Inês Queiroz disse...

Zémeu querido,

O vidro que se mantinha embaçado pelas desilusões e que nos impedia de olhar para além do que fomos, foi limpo pelas nossas próprias escritas.

Derramo-me pelos teus lindos dizeres, pelos teus doces roubos e por um reencontro num mesmo outro olhar que se reinaugura.


Se eu roubei teu coração
Tu roubaste o meu também
Se eu roubei teu coração
Foi porque, só porque
te quero bem .


Sigo encantada.

Beijos perolados,
Inês

Anônimo disse...

Poizé. Claro, eu nao tinha lido esse post antes de escrever meu email.
Bjs
Leila

Anônimo disse...

Inveja dos dois, seja lá como for a história que hoje vocês contam de vocês.
E, nem sei porque, a postagem me lembro uma música do Chico, das antigas, que sempre adorei: Desencontro.
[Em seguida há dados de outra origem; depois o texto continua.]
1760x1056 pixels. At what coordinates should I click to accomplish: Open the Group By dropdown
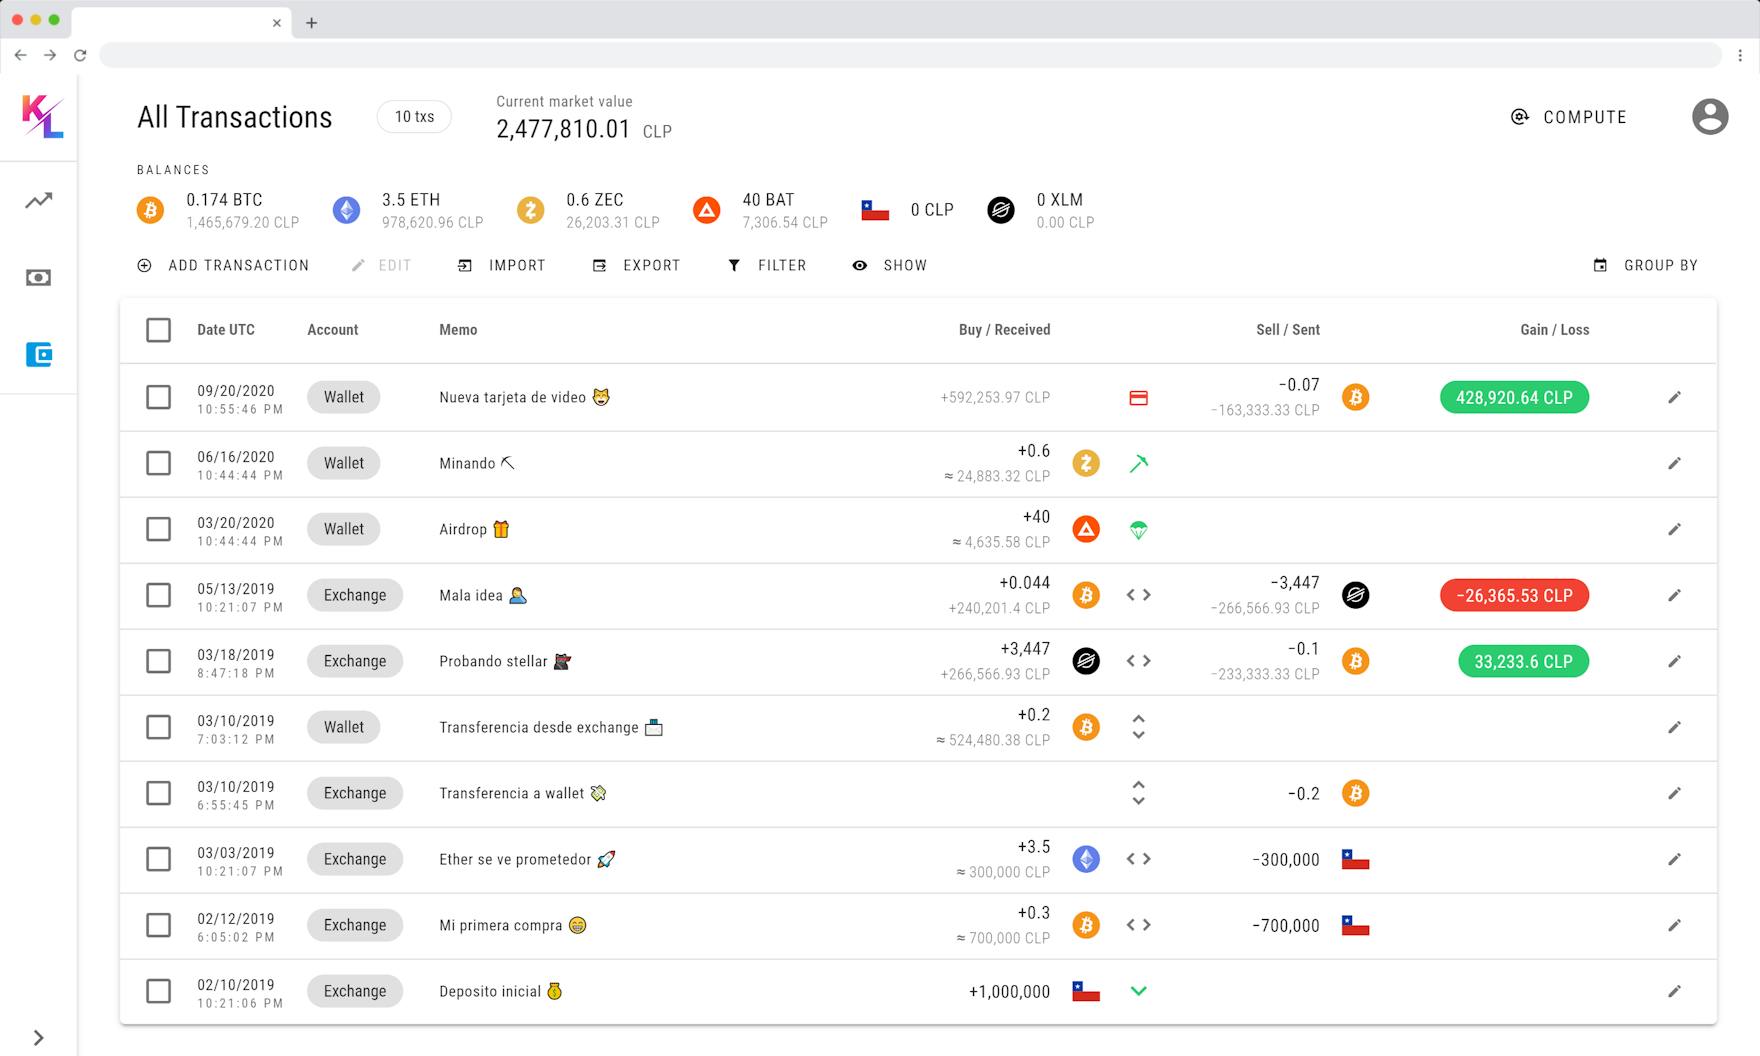coord(1645,265)
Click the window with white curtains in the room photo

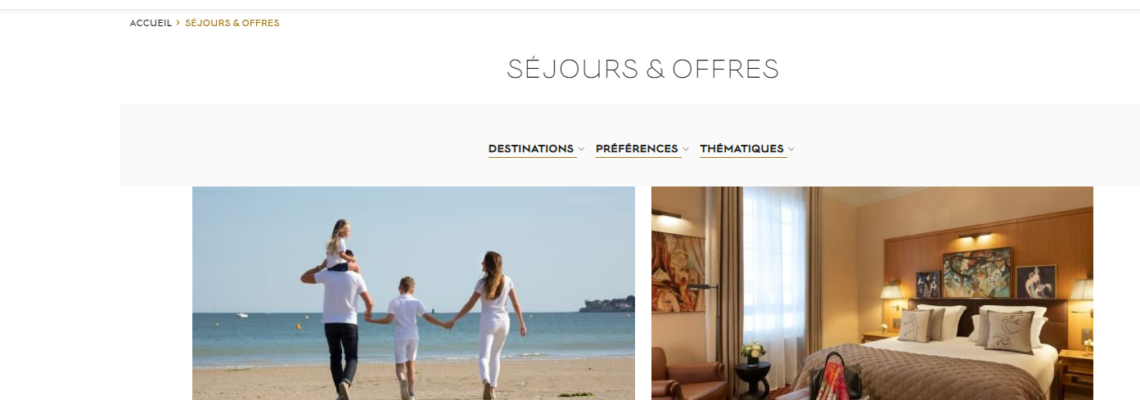[774, 268]
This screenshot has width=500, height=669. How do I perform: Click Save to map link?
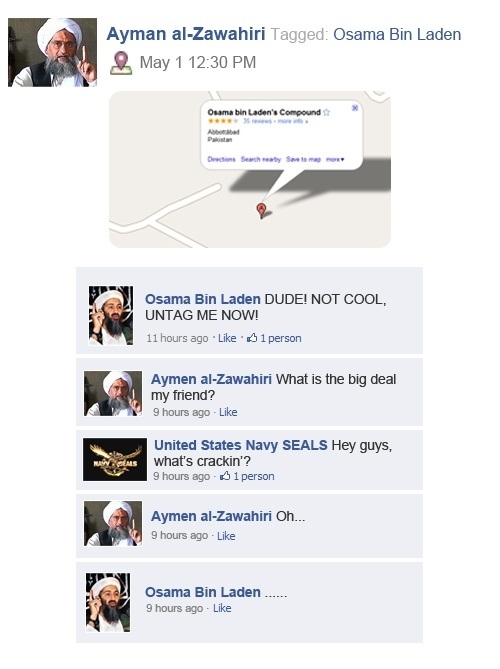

É como se o que no post se escreve fosse, em meus sonhos, a continuação daquela história também sem ponto final.
Parabéns ao blog, de uma nudez rara e,portanto, suponho, de uma ave rara.
Esse Zé e essa Inês fazem bem aos sonhos de qualquer um.

Mariana

Anônimo disse...

Os encontros fundamentais, em outras palavras, são amores que perduram apesar das tempestades. Não caberiam reencontros diante de um ponto final. E o que não termina é porque foi e é fundamental.
C.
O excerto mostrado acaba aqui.